I am strongly against this subdir being inside the gems installed path.

1. some platform specific gems pack different *ruby* code in their gemfiles for 
specific archs
2. some gems do not use the commonly accepted paths, or have multiple lib 
paths, i wouldn't want selection of the path to become arbitrary



----------------------------------------------------------------------

Comment By: Hongli Lai (hongli)
Date: 2010-01-20 16:27

Message:
I support this change. This would make it possible for multiple Ruby 
interpreters, possibly on multiple machines with different platforms, to share 
the same gem directory.

However I don't think Gem::Platform in its current form is adequate. While 
Gem::Platform is a good enough description of the platform, it isn't a good 
enough description of Ruby extension binary compatibility, which is what 
matters more. A few examples:
- OS X Snow Leopard broke the ABI by switching to x86_64 by default, but uname 
and therefore RUBY_PLATFORM still report i386 as platform.
- Ruby breaks API compatibility even between teeny releases, e.g. RSTRING_PTR 
vs RSTRING(x)->ptr. The former didn't exist until 1.8.6. On 1.8.7 and later it 
became required so that the latter doesn't work anymore. It doesn't look like 
the ABI changes but the Ruby core team doesn't seem to make any ABI guarantees. 
The switch from 1.8 to 1.9 most definitely breaks some ABI though.

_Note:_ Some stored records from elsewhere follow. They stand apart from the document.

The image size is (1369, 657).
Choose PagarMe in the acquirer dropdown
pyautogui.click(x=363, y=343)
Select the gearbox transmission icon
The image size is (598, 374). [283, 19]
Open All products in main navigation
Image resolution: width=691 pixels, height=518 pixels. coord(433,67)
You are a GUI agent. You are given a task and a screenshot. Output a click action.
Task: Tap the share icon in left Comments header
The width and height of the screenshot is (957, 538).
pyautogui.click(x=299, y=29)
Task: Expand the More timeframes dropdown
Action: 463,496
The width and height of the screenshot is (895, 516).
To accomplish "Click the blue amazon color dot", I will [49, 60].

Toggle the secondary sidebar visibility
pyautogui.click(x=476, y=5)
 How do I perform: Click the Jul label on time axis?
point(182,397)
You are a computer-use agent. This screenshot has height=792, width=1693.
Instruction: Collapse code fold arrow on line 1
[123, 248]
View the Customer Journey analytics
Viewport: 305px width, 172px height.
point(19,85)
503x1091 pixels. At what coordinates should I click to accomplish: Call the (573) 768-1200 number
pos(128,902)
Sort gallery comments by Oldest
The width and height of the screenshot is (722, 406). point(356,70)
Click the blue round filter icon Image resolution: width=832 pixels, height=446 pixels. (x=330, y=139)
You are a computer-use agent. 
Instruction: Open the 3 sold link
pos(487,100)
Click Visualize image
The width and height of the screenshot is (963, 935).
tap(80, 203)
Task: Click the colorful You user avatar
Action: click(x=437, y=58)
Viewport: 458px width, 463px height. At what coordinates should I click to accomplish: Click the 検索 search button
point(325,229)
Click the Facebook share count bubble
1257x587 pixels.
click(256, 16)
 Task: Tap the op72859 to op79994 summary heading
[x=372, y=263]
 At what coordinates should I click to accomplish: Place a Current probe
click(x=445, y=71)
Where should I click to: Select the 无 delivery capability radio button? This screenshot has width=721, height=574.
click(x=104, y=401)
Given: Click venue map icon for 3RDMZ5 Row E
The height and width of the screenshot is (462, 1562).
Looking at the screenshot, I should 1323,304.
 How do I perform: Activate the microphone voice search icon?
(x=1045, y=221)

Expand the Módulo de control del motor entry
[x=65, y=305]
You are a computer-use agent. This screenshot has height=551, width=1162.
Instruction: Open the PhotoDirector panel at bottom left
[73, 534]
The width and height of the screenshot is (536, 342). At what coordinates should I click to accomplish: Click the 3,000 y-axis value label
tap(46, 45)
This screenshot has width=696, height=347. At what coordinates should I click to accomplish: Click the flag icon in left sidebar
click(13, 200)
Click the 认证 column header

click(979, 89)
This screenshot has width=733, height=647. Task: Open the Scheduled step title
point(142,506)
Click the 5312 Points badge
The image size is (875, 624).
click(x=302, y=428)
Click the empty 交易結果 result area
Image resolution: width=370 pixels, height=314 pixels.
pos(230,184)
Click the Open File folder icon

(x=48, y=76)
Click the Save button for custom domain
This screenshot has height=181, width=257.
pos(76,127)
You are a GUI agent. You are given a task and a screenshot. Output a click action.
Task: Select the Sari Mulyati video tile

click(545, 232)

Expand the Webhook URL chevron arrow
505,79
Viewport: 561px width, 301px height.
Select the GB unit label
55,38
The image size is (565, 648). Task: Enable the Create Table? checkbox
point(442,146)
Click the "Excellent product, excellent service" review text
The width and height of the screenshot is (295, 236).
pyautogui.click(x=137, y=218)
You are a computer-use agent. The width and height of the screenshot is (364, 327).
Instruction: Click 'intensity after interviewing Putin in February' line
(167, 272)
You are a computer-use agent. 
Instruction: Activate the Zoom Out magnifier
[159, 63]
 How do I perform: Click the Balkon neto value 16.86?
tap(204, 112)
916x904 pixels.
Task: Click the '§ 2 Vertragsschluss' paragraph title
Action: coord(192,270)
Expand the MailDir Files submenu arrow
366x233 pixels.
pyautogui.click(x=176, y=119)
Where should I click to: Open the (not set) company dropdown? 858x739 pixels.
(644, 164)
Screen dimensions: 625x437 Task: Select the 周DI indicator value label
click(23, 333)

For Phusion Passenger we use the following code to identify Ruby extension 
binary compatibility: http://pastie.org/786648

But even this doesn't tell us the entire story. For example it doesn't include 
the C++ ABI version, which can be a problem for Ruby extensions written in C++ 
like EventMachine. GCC breaks the C++ ABI regularly, sometimes even multiple 
times within the same minor release. For example GCC 3.1 broke the C++ ABI 
about 3 times if I recall correctly.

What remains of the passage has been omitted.